GBGC Releases Revised Post-UIGEA Figures

21 May 2007

U.K.-based consulting firm Global Betting and Gaming Consultants (GBGC) in April released revised projections for the global gaming industry in the post-Unlawful Internet Gambling Enforcement Act (UIGEA) era. GBGC found that the effects of the legislation may have been far worse than first expected.

GBGC initially released post-UIGEA projections in January, showing revenue growth for the industry at $20.9 by 2008 and up to $26.2 billion by 2012. The firm arrived at that number by observing the decrease in player traffic to leading gaming sites immediately following the enactment of the U.S. legislation, and adjusted the average player yield accordingly.

The firm's revised data, however, based on the Q4 market reports of all 51 listed companies, predict revenues of only $16.9 by 2008 (a 19 percent difference) and $23.9 billion by 2012, (an 8 percent difference), all the while noting that, with the current pace of global regulatory development, the industry is likely to be dramatically different at that point.

Europe

GBGC points out that the Placanica ruling, which determined that an operator licensed in another European Union (EU) country could not be kept out of Italian markets by use of the nation's criminal law, in conjunction with the multiple infringement procedures launched against many EU states last year, would have only a minor impact on the global industry's bottom line.

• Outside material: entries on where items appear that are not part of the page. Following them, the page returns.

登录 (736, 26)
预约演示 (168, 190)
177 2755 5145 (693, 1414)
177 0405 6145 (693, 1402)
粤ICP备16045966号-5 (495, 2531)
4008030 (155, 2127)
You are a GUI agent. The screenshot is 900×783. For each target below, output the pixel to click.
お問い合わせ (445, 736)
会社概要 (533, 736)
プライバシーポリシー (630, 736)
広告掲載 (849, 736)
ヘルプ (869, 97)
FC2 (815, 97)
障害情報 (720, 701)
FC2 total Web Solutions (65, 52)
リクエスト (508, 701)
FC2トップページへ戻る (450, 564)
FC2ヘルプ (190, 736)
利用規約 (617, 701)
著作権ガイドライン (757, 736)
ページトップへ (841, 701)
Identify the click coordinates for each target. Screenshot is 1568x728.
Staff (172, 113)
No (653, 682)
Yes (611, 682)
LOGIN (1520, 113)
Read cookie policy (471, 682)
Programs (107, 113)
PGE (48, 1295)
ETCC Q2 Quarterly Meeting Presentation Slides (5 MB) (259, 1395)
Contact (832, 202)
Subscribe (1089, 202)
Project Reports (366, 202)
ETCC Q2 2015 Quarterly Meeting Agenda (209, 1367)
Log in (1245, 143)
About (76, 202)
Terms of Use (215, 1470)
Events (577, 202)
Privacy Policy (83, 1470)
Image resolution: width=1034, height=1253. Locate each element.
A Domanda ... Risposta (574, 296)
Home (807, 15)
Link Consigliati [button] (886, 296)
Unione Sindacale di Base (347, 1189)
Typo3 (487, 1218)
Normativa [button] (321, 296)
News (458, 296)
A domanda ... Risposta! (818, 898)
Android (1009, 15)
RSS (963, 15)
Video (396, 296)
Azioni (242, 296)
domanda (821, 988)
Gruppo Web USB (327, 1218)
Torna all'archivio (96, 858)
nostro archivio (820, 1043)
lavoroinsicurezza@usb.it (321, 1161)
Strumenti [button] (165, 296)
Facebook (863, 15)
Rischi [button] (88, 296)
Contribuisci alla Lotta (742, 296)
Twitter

GBGC does believe, however, that several European sports-betting markets will be liberalized by the end of 2007.

For instance, a Munich court last week ended an eight-month dispute between Austrian Internet sports-betting company bwin and the German state of Bavaria when it ruled that it is 'technically not possible' to ban online sports betting.

Bavaria attempted to ban online sports betting in September as a means of protecting its state-run lottery, claming that all other betting operations were illegal. But the Munich court found that it is impossible to bar Bavarian residents from using online sports betting services, such as those offered by bwin.

North America

As expected, the United States and Canada have contributed considerably less to the global Internet gaming market since the enactment of the UIGEA, and both markets have suffered significant setbacks, both legally and financially, the report said.

Granted, problems in the United States began in July 2006 (pre-UIGEA) when former BetonSports (BoS) CEO David Carruthers was arrested in Texas while en route to Costa Rica. The ensuing indictment of Carruthers, BoS, three other related companies and 10 related individuals, resulted in the complete destruction of the BoS enterprise.

But the enactment of the UIGEA forced publicly traded companies immediately out of the U.S. market, and the subsequent months saw more companies back out of the region.

Then, in January, Stephen Lawrence and John Lefebvre, co-founders of payment processor Neteller, were arrested by U.S. authorities and charged with conspiracy and money laundering in connection with illegal Internet gambling. The two men are still awaiting indictment in New York.

Three days after the arrests, Neteller pulled out of the U.S. market, citing the impending UIGEA regulations.

Meanwhile, the Canadian market was not without trauma. Several companies in March announced their exits from Canada, adding to the gap in revenues from that region of the world. And in April, Virgin Games pulled out of Canada. But, the report notes, that Virgin's decision was believed to be a result of the fact that the company's software supplier, WagerWorks, was heavily entrenched in the Canadian land-based casino industry.

Despite the losses the industry has suffered at the hands of prohibition, the United States may be poised to make regulatory changes regarding gaming.

Rep. Barney Frank, D-Mass., on April 26 introduced the Internet Gambling Regulation and Enforcement Act, which would establish a licensing and regulating regime in the United States, overseen by the Financial Crimes Enforcement Network. If passed, the legislation would open up the U.S. market to legal offshore Internet gaming companies, which would be subject to financial and corporate scrutiny. The legislation also stipulates that these operators must establish operations in the United States.

While Frank has said he would not introduce the legislation for a House vote unless he is certain it would pass, it is scheduled for debate sometime in June.

Meanwhile, Rep. Shelley Berkley, D-Nev., on May 3 introduced a bill proposing a one-year study of Internet gambling. Her bill, backed by the American Gaming Association, recommends the study be conducted by the National Research Council, a branch of the National Academy of Sciences.

While GBGC has downgraded its previous projections, the numbers paint a lighter picture than those issued by U.S.-based analyst Michael Tew of Capital HQ, who in December predicted the industry would shrink to $5.5 billion in revenues by 2010 as a result of the UIGEA. Prior to the controversial legislation, Tew estimated that the industry would grow by 8.7 percent annually to reach $15 billion in 2010.

Tew's attributed his estimates to the mass exodus of publicly traded gaming companies from the U.S. market post-UIGEA, and warned investors and consumers to be wary.

Tew plans to release revised numbers following the full implementation of the UIGEA, which is expected this summer.

"I will look to revise my industry estimates up only, probably not down," Tew told IGN in December. "I'm sure I'll be revising them up."




Emily Swoboda is the senior staff writer at IGamingNews. She lives in St. Louis, Mo.